I'm Reformed, Don't You Remember?
As of two months from tomorrow, I'll have been on staff for two years x) Which is mind-boggling in a lot of ways. This forum has acted as my true introduction into the pony fandom, and served as my singular hub for all things pony and lack of any kind of life, for over a year. It's also acted as a means by which I've met many new friends, and further grew myself as a person, member and a person in a position of pronominal cosmic power. And, persona-wise, though I may not have been the optimal person for the job, I like to think I did a pretty good job.
*filler*
*filler lol we're like an anime right now filler filler filler*
*The Filler Strikes Back*
There we go :3
But now, as I giddily stare down 48 hours until I get to road trip with some brony friends from Maine down to BronyCon while surely blasting pony music the entire way, I've finally come to terms with myself that it's time to drop the badge and return to my roots. My interest in ponies, both show and fandom, hasn't waned a bit. Nor am I upset with anyone on or off the staff, or at any decisions that have been made about this, that or the other thing. I've simply been eating the same entree at the same fancy restaurant across the street that I've been going to for lunch for almost two years, and think it's about time to start staying home on my ass and ordering pizza.
I will not be known for modesty when I say, I've done so much shit for our home here, that it's not even funny x) My moderator action log in the CP outclasses all other staff, past and present (to this point in time), outside SCS, who flipped their lid and became the modern #NewCarSmellCD when they became a moderator and later admin. A lot more time and effort has been spent on things by me, especially during my first year here, than I probably should have given. But, I don't regret it. I've always loved being on, and sometimes staffing forums, and everything I did has had some kind of impact for what I hoped was the greater good.

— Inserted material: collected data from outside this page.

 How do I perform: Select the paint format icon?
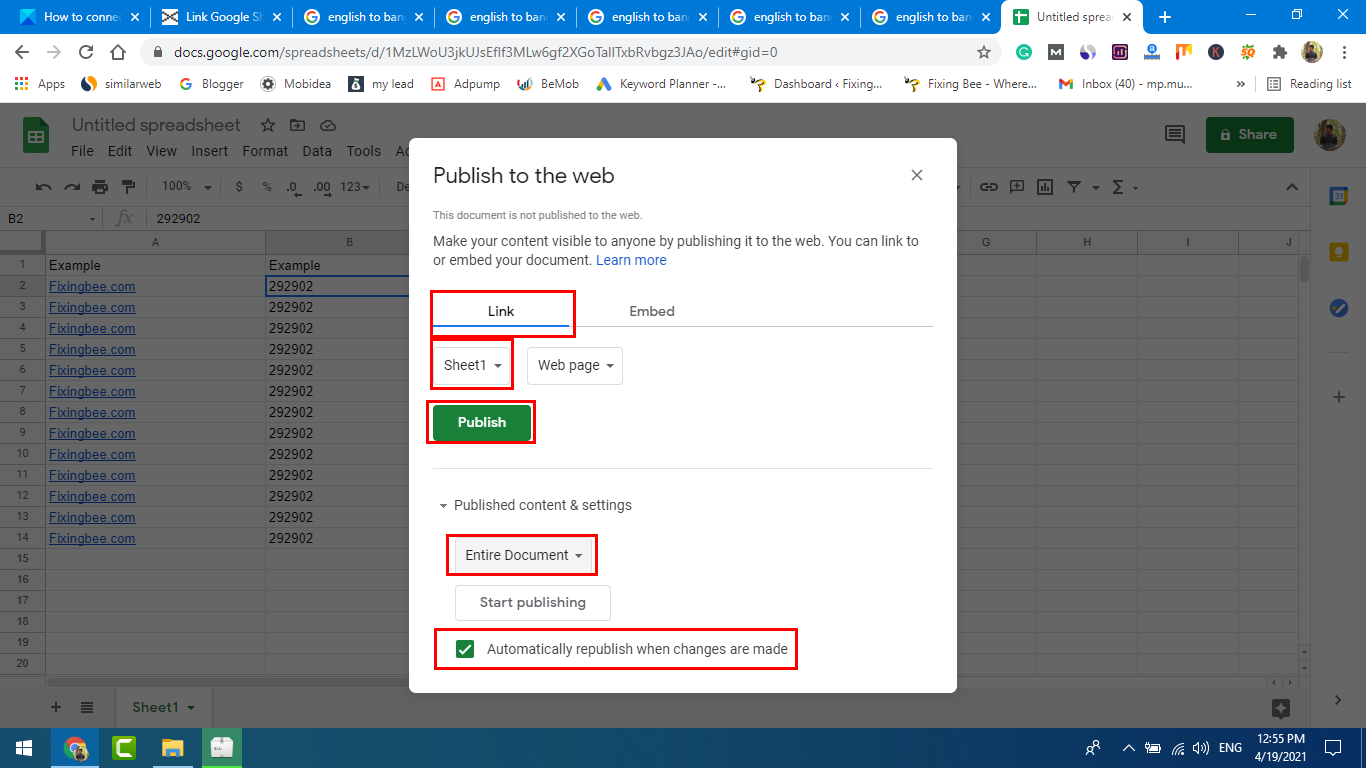point(128,187)
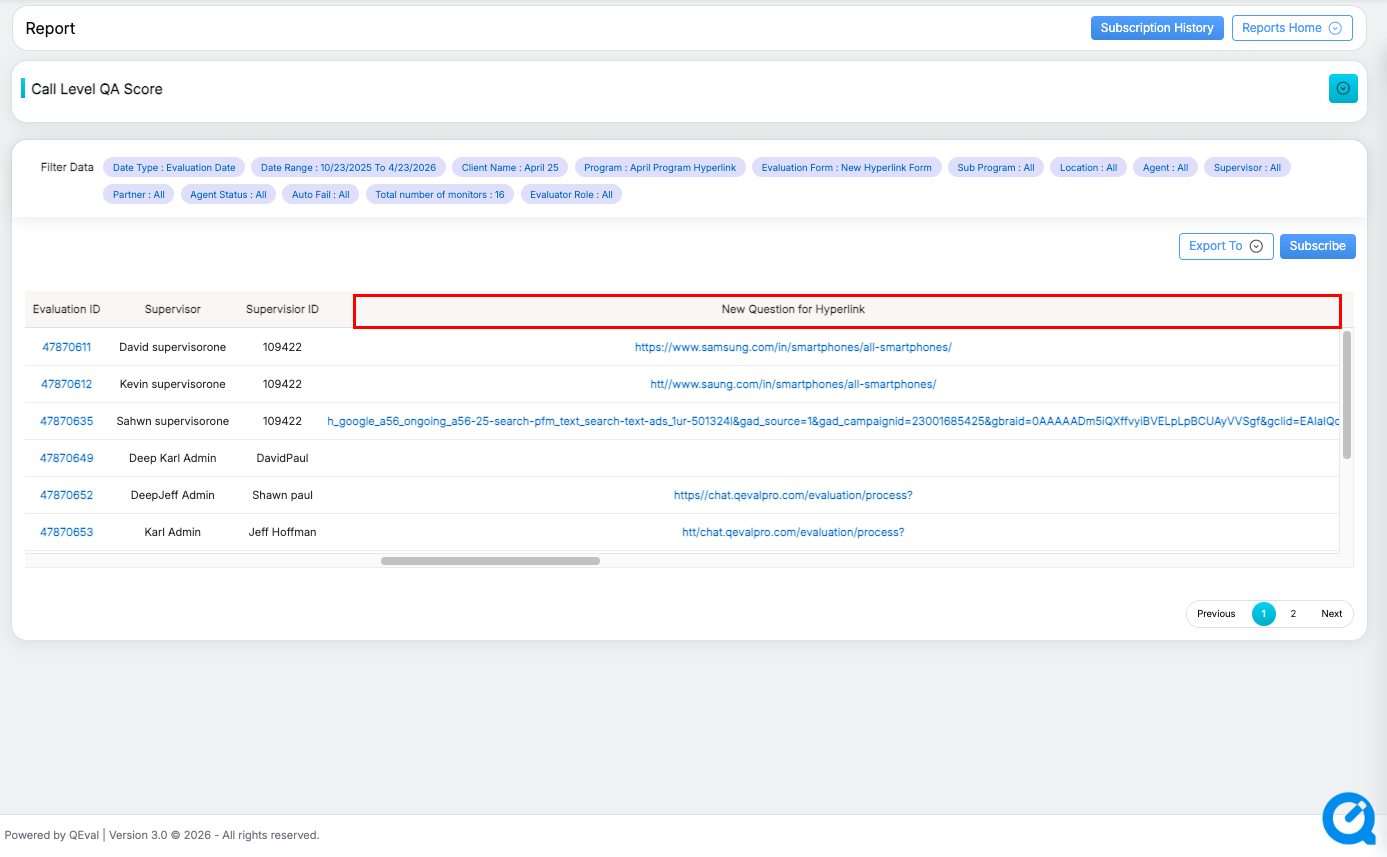Collapse the Call Level QA Score panel
1387x857 pixels.
coord(1343,88)
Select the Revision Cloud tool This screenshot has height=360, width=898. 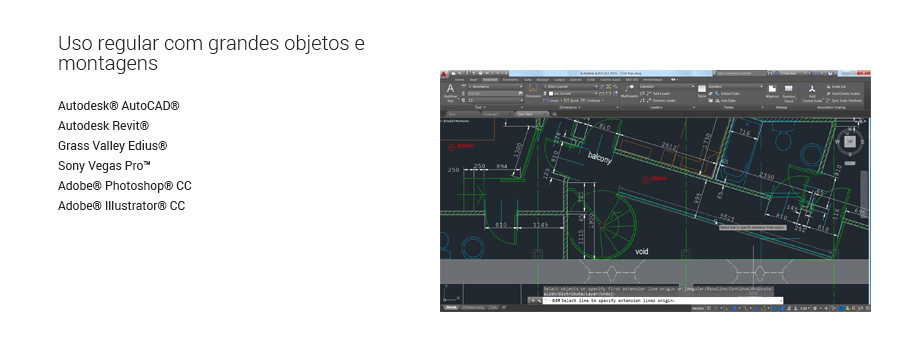789,93
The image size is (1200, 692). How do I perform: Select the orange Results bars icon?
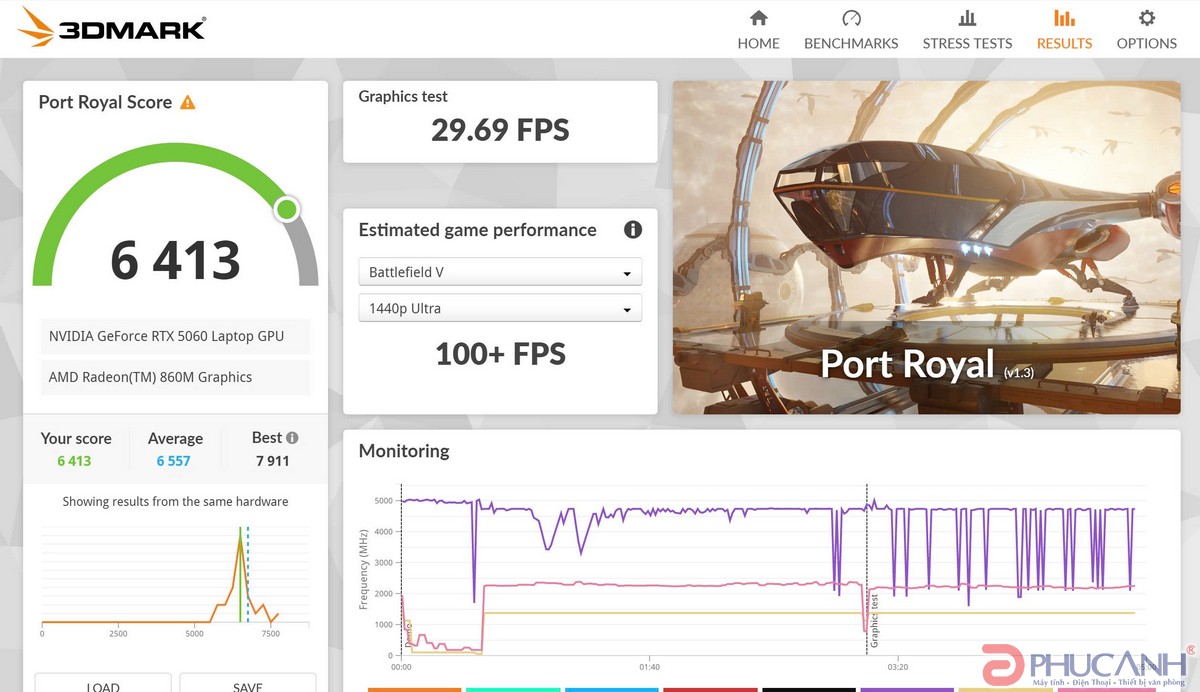(1063, 17)
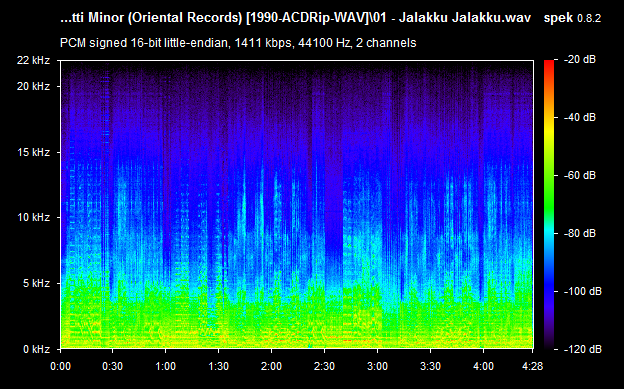This screenshot has width=624, height=389.
Task: Click the 22 kHz frequency axis label
Action: click(x=33, y=60)
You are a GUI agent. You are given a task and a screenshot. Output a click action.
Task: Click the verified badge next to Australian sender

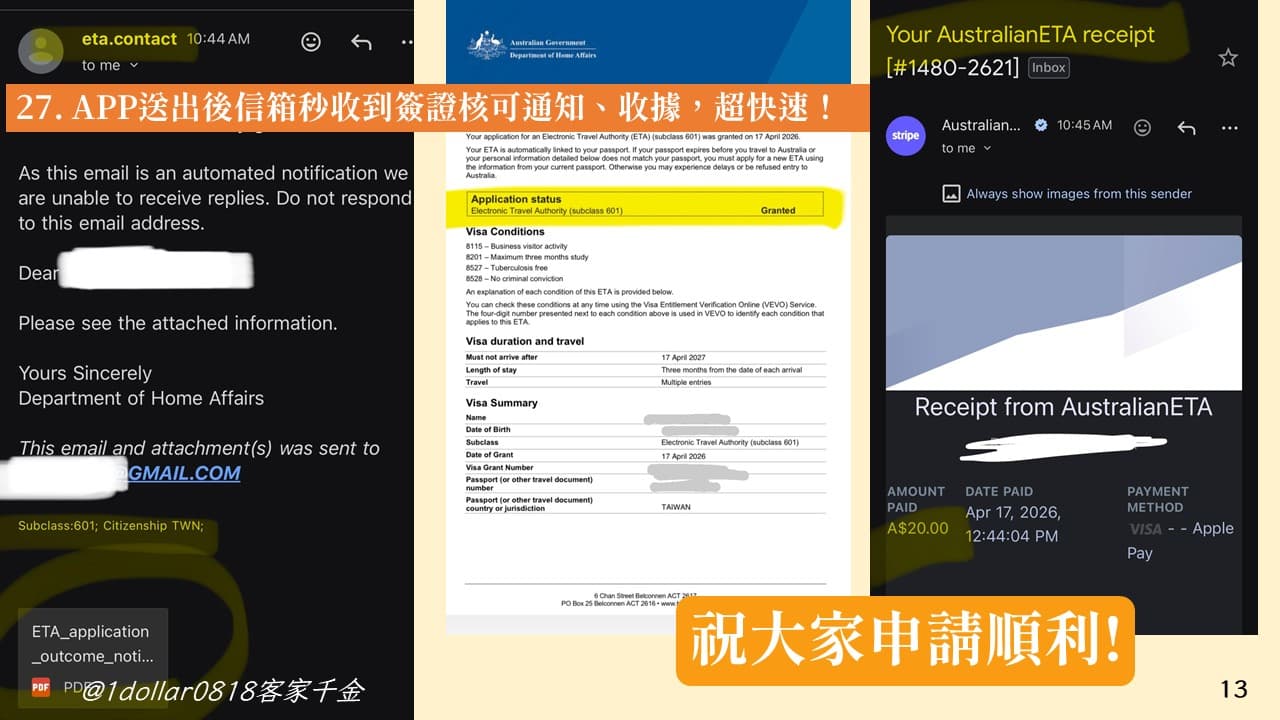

But, the motivation and interest in being a staff member has run dry for me. The love of organizing content, topics and events for members to enjoy has slowly been outweighed by no longer wanting to deal with people's ceaseless drama, bullshit and inability to ever be pleased with anything (boy, that feels good <3), and the list of other woes that the average active staff member has to cope with on a daily basis. Unfortunately for me and my unruly work ethic and high activity, when it came to the point of being tired, the less I did, the more guilty I felt about retaining my position at all, and that's more or less how I've felt for a while now. Coming on and feeling guilty about not doing much compared to my former self, but not having the motivation or care to do anything about it. 'Burnout' is the cliche word for it, but it fits, I s'pose.
Originally, I planned to stay on staff until sometime after BronyCon, but in reality this was just a vague estimate. My true goal was to aid in bringing on a few more admins to the staff, and to help a few projects such as the Mod Applications to be brought to light. The people and tools now exist for the current team to expand themselves when needed, without my presence as a staff member, which is definitely something I'm happy about. Here's to hoping that the team can hire more ponies when it needs, and that the staff/member relationship can be brought to that perfect medium one of these days.
That's about it, I don't go into near the level of emotion and feels that some of my past brethren have. Dear god. (Love you Lumi <3). Which is also why this is a blog, and not a big, loud Canterlot topic broadcasting this to the entire forum's active population. Might seem a tad underwhelming too, from how much I've done as a staff member, but then again, this is also because I don't plan on leaving. This place still has some remnants of being an internet home for my pony fandom; I'm just ready to get rid of this girly pretty pretty princess badge. Maybe now I can convince Feld0 to let me use Best Badge as my own unique badge.
And so the reign of #DiscordAdmin came to an end.
While some were distraught, others breathed a sign of relief.
Surely that guy was never meant for this calling, anyway.
#36%TrueStory
For those going to BronyCon, I shall see you there. Mistakes from the past have been learned from. You want to touch the goatee, you pay five bucks.
For those who aren't cool and aren't going to BronyCon, I suppose I'll see you around the forums some more :3
For everyone else, do not cry for me. Just think of all the #ActualChaosThisTime that can happen, now.